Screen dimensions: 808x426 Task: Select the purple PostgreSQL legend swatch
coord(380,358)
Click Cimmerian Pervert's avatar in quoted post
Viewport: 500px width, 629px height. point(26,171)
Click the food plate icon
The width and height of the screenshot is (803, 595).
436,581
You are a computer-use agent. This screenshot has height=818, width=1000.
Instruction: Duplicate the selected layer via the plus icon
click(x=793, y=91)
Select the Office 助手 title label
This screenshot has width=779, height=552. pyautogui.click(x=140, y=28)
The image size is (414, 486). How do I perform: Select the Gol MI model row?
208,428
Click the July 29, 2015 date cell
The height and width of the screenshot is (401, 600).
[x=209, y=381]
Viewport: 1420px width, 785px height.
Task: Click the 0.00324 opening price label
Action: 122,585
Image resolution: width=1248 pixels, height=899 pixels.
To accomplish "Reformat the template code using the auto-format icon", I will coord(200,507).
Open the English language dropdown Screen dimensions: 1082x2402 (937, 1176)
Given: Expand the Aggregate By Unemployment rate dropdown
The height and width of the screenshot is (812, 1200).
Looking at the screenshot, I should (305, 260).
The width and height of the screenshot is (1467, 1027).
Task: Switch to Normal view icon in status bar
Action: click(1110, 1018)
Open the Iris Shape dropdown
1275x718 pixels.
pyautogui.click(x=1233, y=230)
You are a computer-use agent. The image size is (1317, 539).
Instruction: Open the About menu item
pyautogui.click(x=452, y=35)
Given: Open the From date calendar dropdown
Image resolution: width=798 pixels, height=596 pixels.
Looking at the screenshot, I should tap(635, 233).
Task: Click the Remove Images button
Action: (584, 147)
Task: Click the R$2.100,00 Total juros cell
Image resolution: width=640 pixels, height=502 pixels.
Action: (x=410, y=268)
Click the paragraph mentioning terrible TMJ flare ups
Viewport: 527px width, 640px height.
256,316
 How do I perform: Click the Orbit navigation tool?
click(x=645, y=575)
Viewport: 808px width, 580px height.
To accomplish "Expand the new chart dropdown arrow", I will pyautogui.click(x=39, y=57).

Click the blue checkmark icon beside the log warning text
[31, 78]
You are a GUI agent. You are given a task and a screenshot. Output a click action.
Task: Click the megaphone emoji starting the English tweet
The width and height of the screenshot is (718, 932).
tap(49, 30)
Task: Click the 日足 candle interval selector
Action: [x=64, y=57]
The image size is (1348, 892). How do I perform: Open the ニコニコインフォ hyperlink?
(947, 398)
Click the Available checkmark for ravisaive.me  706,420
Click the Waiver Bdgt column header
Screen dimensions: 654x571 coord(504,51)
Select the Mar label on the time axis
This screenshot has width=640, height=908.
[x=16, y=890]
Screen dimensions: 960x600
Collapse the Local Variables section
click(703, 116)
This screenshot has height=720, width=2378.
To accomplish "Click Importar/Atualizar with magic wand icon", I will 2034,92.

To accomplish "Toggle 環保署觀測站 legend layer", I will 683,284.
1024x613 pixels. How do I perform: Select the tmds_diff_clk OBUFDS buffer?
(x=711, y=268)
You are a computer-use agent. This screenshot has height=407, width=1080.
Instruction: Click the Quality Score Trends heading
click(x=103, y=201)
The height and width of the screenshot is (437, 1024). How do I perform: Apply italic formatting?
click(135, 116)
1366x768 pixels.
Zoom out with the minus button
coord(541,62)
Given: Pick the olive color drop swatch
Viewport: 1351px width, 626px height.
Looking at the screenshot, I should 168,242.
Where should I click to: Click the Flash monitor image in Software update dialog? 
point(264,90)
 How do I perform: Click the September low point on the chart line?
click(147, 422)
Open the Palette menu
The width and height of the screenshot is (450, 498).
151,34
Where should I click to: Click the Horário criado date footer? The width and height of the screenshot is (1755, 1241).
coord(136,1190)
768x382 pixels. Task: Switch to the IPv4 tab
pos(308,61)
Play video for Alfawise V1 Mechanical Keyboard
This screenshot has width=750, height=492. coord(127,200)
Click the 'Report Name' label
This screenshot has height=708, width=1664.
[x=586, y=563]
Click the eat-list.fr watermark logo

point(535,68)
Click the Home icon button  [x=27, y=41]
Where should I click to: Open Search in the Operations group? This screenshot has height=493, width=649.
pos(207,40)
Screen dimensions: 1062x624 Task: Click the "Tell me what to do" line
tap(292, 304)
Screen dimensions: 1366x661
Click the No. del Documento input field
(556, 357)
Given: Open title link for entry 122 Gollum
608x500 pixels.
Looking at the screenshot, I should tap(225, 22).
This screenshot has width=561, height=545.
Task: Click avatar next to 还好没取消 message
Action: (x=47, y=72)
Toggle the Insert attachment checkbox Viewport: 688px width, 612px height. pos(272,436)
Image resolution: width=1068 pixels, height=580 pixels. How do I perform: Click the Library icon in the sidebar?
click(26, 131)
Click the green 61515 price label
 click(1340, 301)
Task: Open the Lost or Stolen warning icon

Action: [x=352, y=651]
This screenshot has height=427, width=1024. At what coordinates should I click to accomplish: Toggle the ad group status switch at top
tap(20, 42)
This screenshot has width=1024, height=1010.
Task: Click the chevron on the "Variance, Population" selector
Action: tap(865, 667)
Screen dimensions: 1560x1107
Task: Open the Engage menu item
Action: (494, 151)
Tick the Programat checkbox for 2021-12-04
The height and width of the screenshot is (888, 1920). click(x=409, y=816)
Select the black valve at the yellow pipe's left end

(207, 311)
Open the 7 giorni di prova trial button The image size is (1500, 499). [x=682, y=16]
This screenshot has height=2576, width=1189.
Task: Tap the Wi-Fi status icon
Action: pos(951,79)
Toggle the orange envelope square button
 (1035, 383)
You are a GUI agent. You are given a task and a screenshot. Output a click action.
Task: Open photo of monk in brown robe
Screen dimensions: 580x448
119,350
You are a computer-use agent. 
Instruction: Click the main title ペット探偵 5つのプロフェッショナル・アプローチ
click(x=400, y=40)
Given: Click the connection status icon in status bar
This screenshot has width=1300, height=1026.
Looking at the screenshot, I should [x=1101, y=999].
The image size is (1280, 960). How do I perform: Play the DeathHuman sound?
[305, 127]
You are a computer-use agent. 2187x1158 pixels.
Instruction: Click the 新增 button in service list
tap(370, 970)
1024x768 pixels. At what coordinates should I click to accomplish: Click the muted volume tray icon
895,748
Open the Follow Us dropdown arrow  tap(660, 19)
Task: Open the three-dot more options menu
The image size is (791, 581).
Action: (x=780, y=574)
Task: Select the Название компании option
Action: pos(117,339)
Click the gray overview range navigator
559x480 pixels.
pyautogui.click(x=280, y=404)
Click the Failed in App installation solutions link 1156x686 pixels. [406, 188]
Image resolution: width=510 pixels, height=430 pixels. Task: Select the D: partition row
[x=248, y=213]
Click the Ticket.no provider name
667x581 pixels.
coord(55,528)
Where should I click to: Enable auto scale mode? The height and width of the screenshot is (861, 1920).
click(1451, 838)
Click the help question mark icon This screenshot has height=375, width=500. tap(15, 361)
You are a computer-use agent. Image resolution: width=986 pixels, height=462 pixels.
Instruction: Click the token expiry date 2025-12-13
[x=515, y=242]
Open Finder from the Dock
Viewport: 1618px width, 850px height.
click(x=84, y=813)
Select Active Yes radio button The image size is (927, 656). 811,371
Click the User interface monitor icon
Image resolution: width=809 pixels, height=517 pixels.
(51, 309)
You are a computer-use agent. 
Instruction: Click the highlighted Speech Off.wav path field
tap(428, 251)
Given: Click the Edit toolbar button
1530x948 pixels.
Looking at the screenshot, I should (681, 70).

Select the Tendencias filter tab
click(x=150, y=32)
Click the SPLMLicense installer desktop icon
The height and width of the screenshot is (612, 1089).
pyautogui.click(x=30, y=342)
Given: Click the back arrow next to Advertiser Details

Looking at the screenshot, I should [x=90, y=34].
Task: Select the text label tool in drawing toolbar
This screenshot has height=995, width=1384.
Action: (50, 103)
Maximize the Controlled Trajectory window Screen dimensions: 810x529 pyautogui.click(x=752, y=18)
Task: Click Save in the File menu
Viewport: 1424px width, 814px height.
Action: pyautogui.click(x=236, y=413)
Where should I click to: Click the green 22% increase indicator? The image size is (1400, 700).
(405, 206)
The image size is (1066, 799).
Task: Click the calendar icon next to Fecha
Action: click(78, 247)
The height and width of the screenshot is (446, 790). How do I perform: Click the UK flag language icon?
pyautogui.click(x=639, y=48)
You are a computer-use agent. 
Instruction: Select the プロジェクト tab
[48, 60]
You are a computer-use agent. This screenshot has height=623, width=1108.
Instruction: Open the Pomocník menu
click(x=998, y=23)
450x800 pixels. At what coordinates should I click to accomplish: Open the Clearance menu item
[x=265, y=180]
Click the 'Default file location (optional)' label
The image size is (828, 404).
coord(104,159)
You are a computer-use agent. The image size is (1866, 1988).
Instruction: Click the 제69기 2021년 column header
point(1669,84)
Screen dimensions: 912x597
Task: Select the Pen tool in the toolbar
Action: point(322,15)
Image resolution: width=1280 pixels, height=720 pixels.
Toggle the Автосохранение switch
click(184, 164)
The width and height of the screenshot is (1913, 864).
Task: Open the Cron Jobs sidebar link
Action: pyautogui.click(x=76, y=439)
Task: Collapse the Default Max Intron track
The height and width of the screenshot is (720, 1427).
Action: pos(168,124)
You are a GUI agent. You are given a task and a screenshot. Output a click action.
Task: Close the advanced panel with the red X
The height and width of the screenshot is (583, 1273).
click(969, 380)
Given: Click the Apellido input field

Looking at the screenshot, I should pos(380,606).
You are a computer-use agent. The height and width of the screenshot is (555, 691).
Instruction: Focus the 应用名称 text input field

**********

** Problem statement **
Search the data for "English" and list every line in which it occurs.

** Exercise output **
Open the English language dropdown Screen dimensions: 1082x2402 (937, 1176)
Task: Click the megaphone emoji starting the English tweet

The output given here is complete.